Closed neuer93 closed 1 year ago

neuer93 commented 1 year ago

Hi,

Thanks for sharing the code online, and I really enjoy reading your paper.

When I read the paper, I have a confusion on the implementation of the sparse MLP in Decentralized_FM_alpha/modules/hf_opt_sparse_mlp_attention.py line 552 to line 558.

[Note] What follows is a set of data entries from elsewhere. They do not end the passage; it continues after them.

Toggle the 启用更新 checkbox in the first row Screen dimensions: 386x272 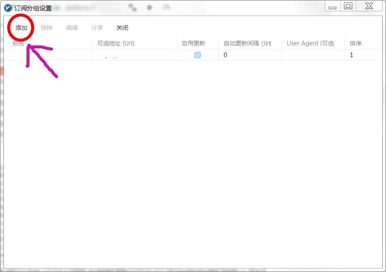tap(198, 55)
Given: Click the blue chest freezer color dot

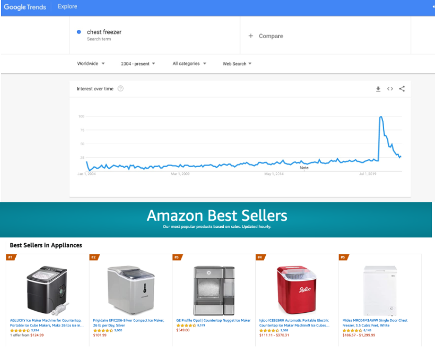Looking at the screenshot, I should click(x=79, y=32).
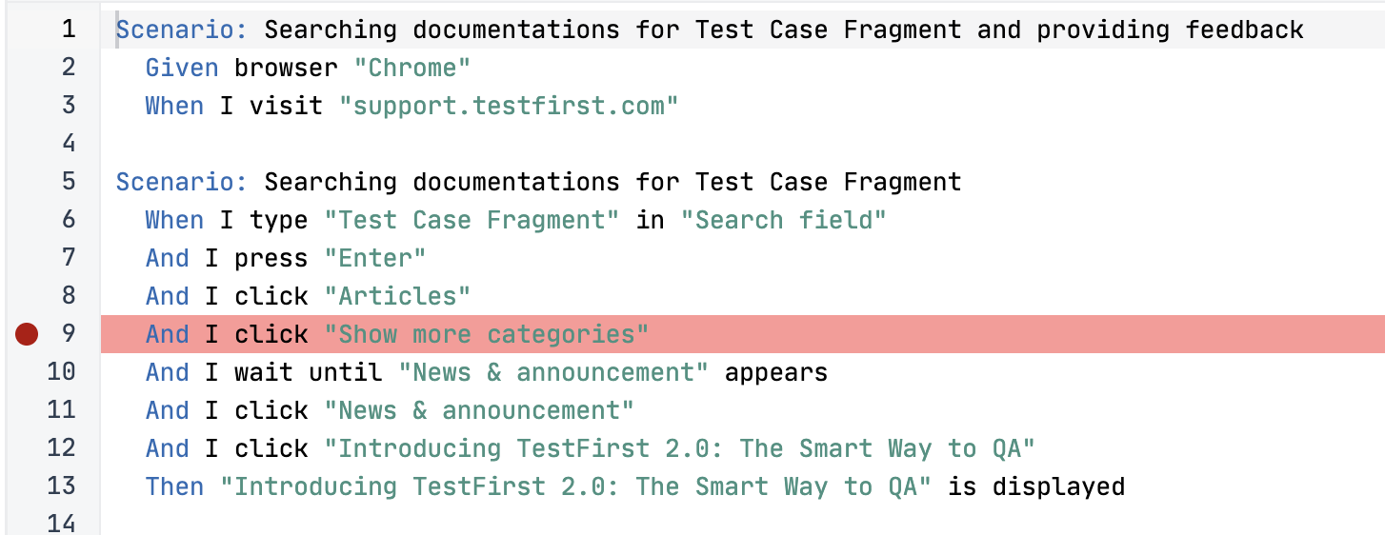
Task: Click the word "appears" on line 10
Action: click(x=776, y=372)
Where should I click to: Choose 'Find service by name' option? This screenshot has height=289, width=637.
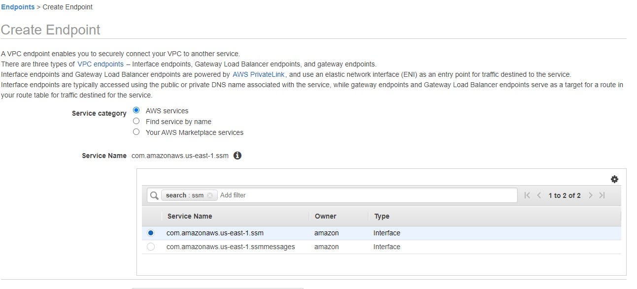(136, 121)
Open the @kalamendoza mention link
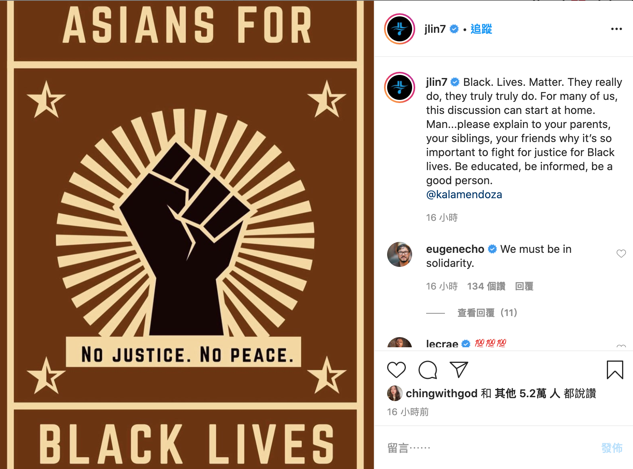Screen dimensions: 633x469 [464, 194]
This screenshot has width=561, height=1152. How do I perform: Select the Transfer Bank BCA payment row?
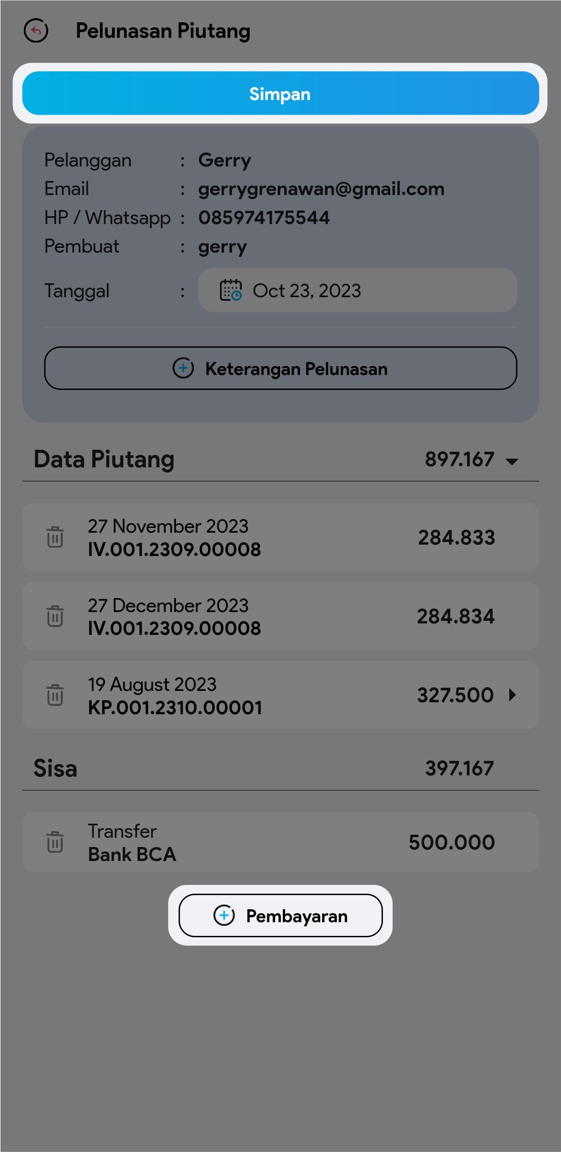[x=280, y=842]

        hidden_states = self.fc1(hidden_states)
        if self.predictor != None:
            hidden_states = hidden_states * self._mask
        hidden_states = self.activation_fn(hidden_states)
        hidden_states = torch.nn.functional.linear(
            hidden_states, self.fc2.weight.data.T, bias=self.fc2.bias.data
        )

Based on my understanding of the paper, the predictor should decide which neurons to be pruned before calculating fc1. Here, I find the mask is applied after fc1, which means that the computation on fc1 is not sparse. I am not sure if I miss anything here. Is this the right file (or function) of the sparse MLP with the sparsity predictor?

Thanks

YixinSong-e commented 1 year ago

I think this code is used for accuracy evaluation, not latency code.

neuer93 commented 1 year ago

I think this code is used for accuracy evaluation, not latency code.

Thanks for the explanation! Do you know if they have the code for latency evaluation, i.e., using sparsity predictor to reduce the end-to-end latency for LLM inference?

Thanks

Jimskns commented 8 months ago

Hi, @neuer93 Did you find out the latency code? I have the same confusion about how the sparsity predictor to reduce the latency. Thanks.